The Smiley Company
In London in 1996, Nicolas Loufrani and his father, French journalist Franklin Loufrani, started the Smiley licensing company, taking back all pre-existing trademark rights Franklin Loufrani had maintained in the Smiley logo since 1971.
Growing the Smiley brand
Nicolas Loufrani extended the registration of the brand name and began to associate the logo more closely with the name by creating a new brand identity for labels, packaging, catalogs, and similar articles. He also set up worldwide representation and provided support for all licensing partners, through a comprehensive brand strategy. The intention was to establish the logo on the same level as other iconic logos such as the Nike Swoosh, or the Lacoste Crocodile.
By 1997 the younger Loufrani was creating new designs for the company's products resulting in many variations of the original Smiley logo. These icons were posted as .gif files on the Web in 1998. They were also published as the official Smiley Dictionary, with each one replacing a pre-existing Emoticon made up of punctuation marks. The intention was to allow people to use colourful icons to enhance their texts, instead of plain punctuation.

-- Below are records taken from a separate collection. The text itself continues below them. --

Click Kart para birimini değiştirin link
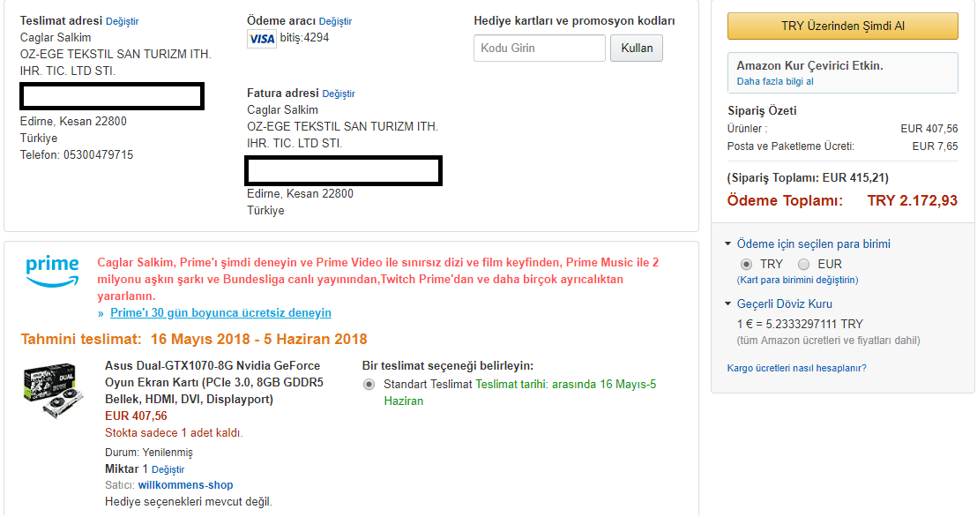Image resolution: width=977 pixels, height=532 pixels. point(797,280)
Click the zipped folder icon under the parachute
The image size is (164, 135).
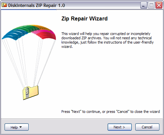31,93
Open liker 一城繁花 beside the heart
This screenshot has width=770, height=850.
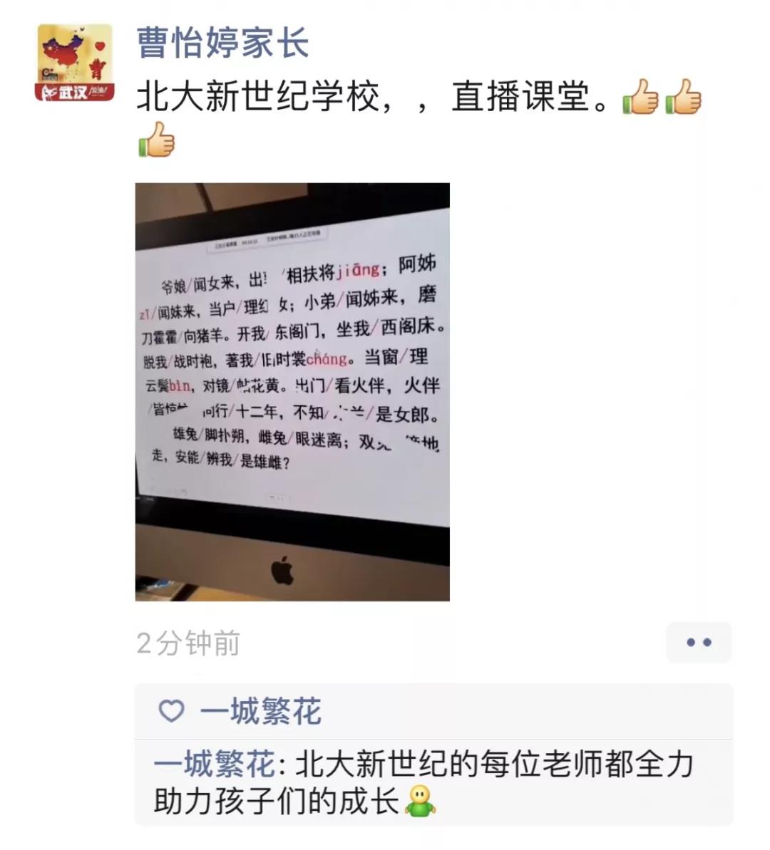[x=261, y=711]
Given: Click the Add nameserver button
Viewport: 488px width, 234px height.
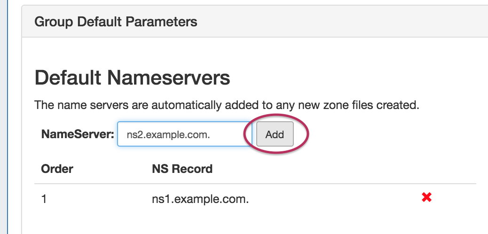Looking at the screenshot, I should tap(275, 134).
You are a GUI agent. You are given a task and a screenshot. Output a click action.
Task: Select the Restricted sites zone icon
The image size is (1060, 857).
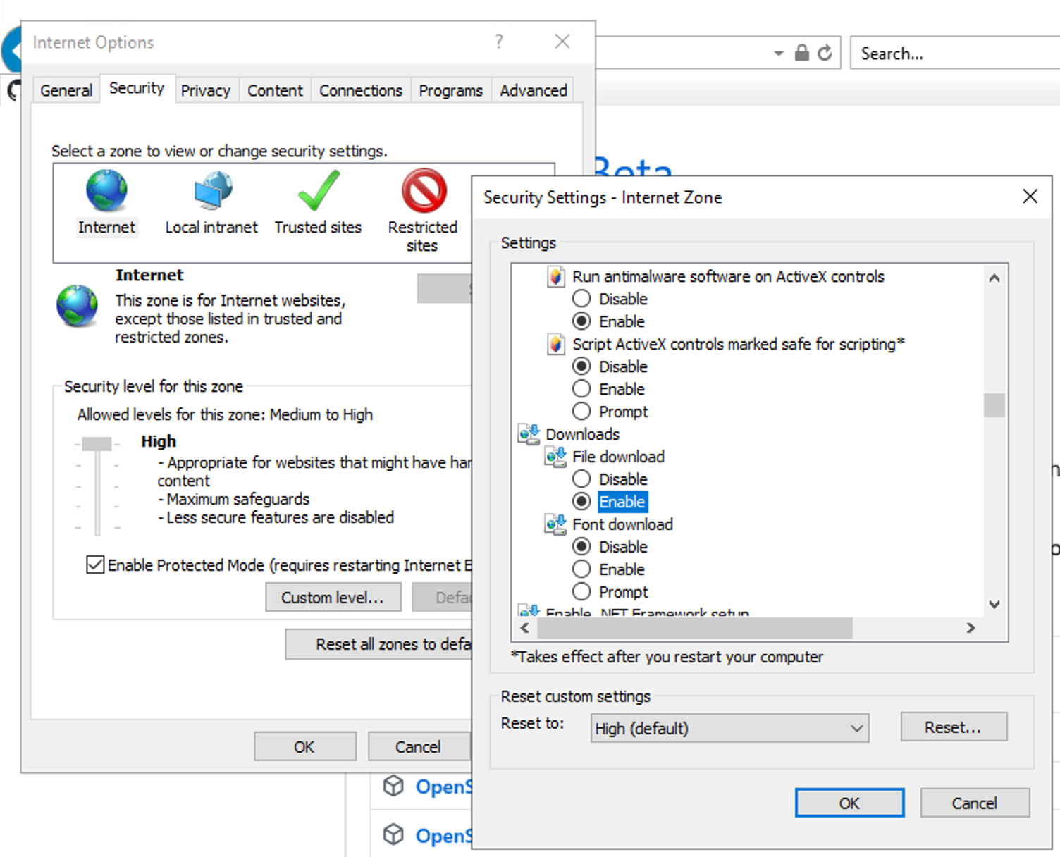pyautogui.click(x=421, y=189)
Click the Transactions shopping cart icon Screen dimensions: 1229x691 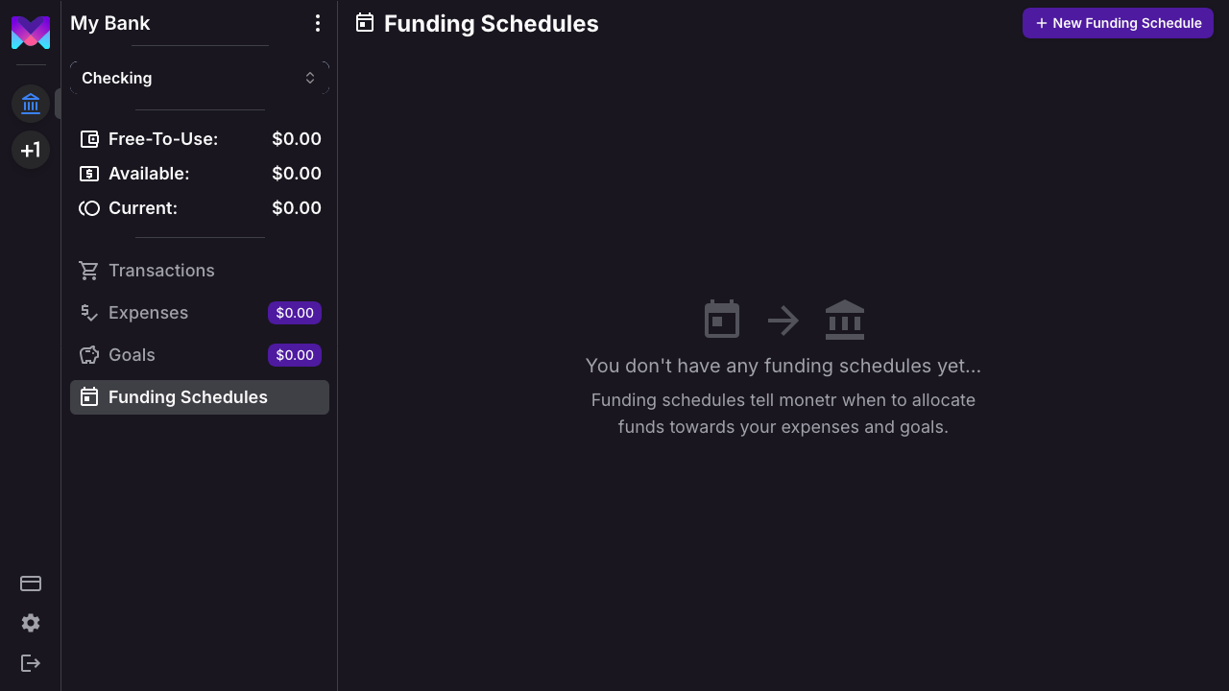tap(89, 271)
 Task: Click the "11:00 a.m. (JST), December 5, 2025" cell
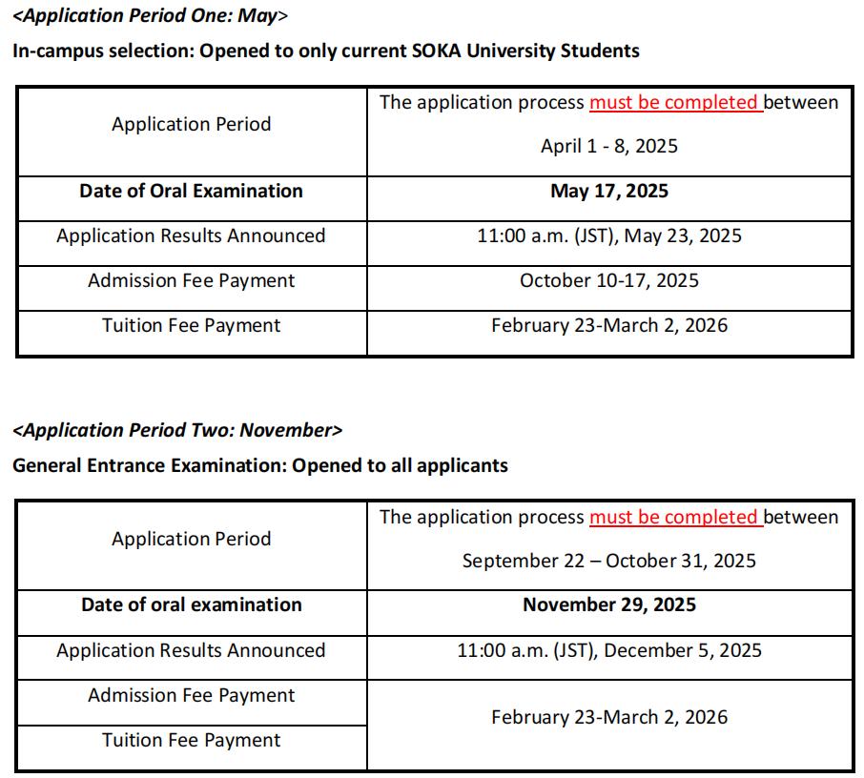(609, 650)
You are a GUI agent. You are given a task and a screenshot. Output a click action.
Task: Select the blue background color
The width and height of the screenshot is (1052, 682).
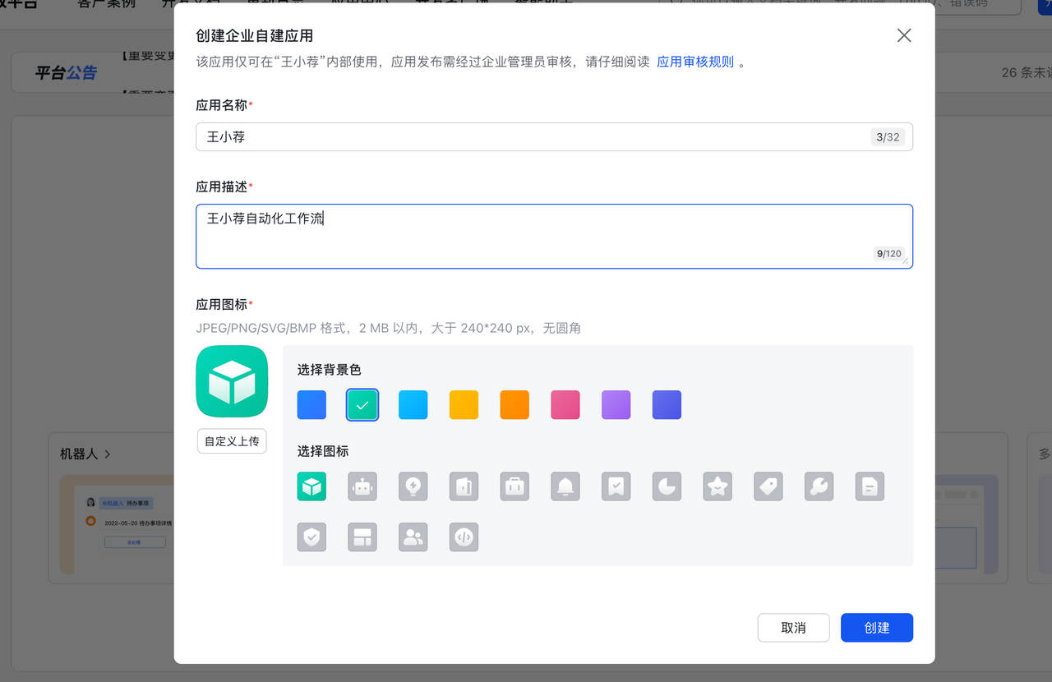(311, 405)
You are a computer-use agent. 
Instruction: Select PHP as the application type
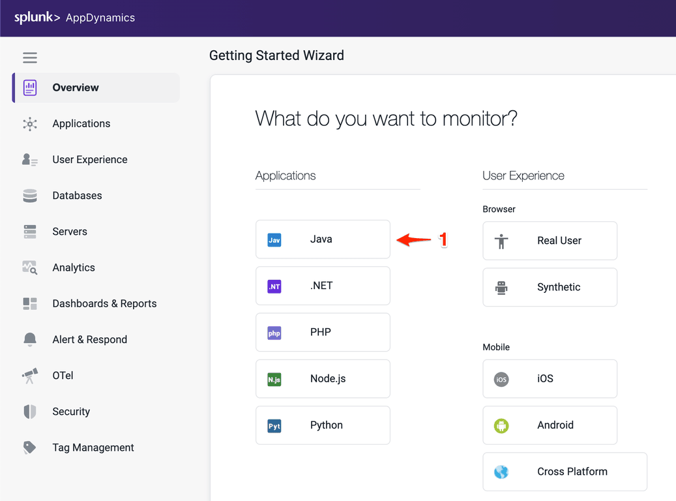coord(323,332)
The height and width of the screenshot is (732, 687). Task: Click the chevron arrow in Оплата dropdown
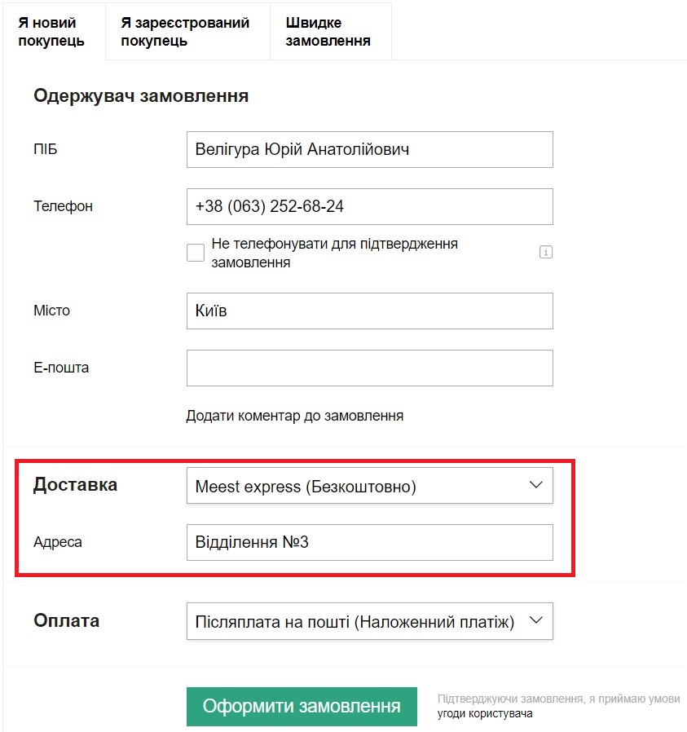[x=535, y=620]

In 2001 The Smiley Company entered into a long legal dispute in the United States with the supermarket brand Wal-Mart, which claimed to be the owner of the rights over the original figurative brand. This conflict did not involve any disagreement over the rights to the icons created by Nicolas Loufrani, or the Smiley brand name. The case was eventually settled between both parties in 2010, before a Federal court in Chicago, on undisclosed terms.
A combination of the company's prior work and the profile generated by the court case resulted in high awarenes of the Smiley logo, and new partners were licensed to brand products like clothing, perfume, plush, stationery and to run promotional campaigns.
In 2005 the Loufranis established a charity, The SmileyWorld Association (SWA). Nicolas Loufrani then took the decision to commercialize ethical products, by using organic cotton for clothing, fair trade sourcing and by turning over some company profits to the SmileyWorld Association.
Partnerships and Concept Stores
Nicolas Loufrani has established partnerships with high-profile designers like Tommy Hilfiger, Ora ito, and Jean Charles de Castelbajac, and "Smiley" started to appear in famous concept stores such as Colette in Paris, Fred Segal in Los Angeles, Henry Bendel in New York and Stierblut in Munich.
In December 2011, the first Smiley concept store was opened, in London.
The Smiley Company is one of the 100 biggest licensing companies in the world and had a turnover of $167 million in 2012.